# Excerpted text:
········
Robert Clinton Belloni (April 4, 1919 – November 3, 1999) was a United States district judge of the United States District Court for the District of Oregon. He was instrumental in upholding Native American fishing rights in the Pacific Northwest.

Education and career

Belloni was from Myrtle Point, Oregon. Some sources state that he was born in Riverton, Oregon. He received a Bachelor of Arts degree from the University of Oregon in 1941 and a Juris Doctor from the University of Oregon School of Law in 1951. He was a lieutenant in the United States Army from 1942 to 1946. He entered private practice in Coquille, Oregon from 1951 to 1952, then practiced in Myrtle Point from 1952 to 1957. He was a City Councilman for Myrtle Point from 1953 to 1957, and was the Mayor of Myrtle Point in 1957. He served as a Judge of the Oregon Circuit Court for Coos County and Curry County from 1957 to 1967.
········
[Items from a data source]
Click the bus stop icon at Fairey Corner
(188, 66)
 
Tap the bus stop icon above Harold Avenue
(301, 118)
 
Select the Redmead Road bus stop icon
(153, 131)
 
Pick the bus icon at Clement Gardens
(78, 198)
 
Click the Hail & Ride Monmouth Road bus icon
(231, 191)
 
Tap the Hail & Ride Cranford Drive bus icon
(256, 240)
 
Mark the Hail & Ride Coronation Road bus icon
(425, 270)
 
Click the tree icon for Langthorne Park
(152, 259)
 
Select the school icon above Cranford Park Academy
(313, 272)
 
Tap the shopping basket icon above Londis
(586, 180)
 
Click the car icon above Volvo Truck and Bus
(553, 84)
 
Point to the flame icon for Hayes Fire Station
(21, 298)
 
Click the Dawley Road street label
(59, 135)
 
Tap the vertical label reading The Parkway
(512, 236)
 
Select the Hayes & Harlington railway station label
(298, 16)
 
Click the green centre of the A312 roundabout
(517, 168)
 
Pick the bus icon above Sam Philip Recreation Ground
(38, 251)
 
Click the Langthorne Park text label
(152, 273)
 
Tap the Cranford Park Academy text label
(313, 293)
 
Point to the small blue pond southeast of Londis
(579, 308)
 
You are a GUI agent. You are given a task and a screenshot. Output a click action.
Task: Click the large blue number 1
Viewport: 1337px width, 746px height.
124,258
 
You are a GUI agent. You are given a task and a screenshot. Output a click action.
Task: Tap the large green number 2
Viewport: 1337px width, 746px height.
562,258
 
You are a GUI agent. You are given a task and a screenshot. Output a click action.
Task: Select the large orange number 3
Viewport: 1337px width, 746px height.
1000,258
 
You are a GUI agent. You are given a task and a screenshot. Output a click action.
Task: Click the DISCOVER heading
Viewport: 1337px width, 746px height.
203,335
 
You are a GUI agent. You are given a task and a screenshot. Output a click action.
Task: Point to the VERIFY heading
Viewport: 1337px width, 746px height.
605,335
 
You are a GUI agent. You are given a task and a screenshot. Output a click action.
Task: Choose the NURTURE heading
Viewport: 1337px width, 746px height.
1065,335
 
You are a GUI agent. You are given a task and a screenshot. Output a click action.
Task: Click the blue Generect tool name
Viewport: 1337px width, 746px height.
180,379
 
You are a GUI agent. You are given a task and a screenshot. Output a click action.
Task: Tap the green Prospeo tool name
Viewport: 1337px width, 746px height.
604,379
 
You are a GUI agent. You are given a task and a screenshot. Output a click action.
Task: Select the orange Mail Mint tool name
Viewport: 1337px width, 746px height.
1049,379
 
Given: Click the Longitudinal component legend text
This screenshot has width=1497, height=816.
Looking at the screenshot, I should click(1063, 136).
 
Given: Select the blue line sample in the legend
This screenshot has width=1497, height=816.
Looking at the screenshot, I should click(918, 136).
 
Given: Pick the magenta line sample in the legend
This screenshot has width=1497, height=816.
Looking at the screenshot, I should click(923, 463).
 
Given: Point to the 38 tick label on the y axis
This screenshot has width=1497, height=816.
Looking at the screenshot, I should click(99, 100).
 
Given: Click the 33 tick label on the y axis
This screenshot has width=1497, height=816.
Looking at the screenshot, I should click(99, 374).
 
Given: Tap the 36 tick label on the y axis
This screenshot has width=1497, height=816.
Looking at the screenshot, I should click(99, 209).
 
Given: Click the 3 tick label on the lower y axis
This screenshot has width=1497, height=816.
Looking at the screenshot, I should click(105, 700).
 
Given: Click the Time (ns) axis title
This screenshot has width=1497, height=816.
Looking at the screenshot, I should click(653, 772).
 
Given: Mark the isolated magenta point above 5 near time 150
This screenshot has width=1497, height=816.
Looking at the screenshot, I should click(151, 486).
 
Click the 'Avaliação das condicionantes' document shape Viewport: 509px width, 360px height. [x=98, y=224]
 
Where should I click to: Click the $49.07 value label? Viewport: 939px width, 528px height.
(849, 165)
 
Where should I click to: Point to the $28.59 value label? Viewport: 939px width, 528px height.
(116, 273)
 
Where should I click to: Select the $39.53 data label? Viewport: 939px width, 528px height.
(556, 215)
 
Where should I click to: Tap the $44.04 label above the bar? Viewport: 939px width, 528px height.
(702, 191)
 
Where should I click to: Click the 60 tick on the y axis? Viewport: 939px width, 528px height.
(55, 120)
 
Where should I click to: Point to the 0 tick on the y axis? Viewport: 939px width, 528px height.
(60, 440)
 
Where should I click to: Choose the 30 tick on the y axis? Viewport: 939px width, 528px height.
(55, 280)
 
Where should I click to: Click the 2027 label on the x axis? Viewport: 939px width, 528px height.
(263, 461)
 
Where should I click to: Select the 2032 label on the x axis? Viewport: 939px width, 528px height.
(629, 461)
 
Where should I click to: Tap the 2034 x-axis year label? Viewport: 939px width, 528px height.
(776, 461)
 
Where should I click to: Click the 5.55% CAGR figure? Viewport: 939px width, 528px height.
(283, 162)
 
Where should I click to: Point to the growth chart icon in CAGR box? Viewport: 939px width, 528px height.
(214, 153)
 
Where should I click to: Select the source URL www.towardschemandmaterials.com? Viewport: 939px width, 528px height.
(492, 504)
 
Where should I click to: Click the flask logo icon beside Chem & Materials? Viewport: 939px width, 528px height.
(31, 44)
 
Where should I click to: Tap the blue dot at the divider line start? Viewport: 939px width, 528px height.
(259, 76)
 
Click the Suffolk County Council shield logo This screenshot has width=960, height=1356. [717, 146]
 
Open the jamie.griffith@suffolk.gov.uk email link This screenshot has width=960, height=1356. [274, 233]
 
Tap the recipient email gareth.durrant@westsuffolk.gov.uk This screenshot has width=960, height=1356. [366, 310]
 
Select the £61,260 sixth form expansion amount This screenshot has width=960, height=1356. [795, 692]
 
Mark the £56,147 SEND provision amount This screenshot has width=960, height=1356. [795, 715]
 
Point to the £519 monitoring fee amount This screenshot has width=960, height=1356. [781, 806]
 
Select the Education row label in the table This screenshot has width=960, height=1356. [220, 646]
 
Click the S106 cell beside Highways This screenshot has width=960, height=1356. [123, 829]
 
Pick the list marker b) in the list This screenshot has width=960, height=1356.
········
# Tasks:
[A] Reproduce word for word the part of the Belloni biography starting with "Education and career" and going on through "1957 to 1967.".
[B] Name every Oregon town mentioned in the Belloni biography.

# Answers provided:
[A]
Education and career

Belloni was from Myrtle Point, Oregon. Some sources state that he was born in Riverton, Oregon. He received a Bachelor of Arts degree from the University of Oregon in 1941 and a Juris Doctor from the University of Oregon School of Law in 1951. He was a lieutenant in the United States Army from 1942 to 1946. He entered private practice in Coquille, Oregon from 1951 to 1952, then practiced in Myrtle Point from 1952 to 1957. He was a City Councilman for Myrtle Point from 1953 to 1957, and was the Mayor of Myrtle Point in 1957. He served as a Judge of the Oregon Circuit Court for Coos County and Curry County from 1957 to 1967.

[B]
Myrtle Point
Riverton
Coquille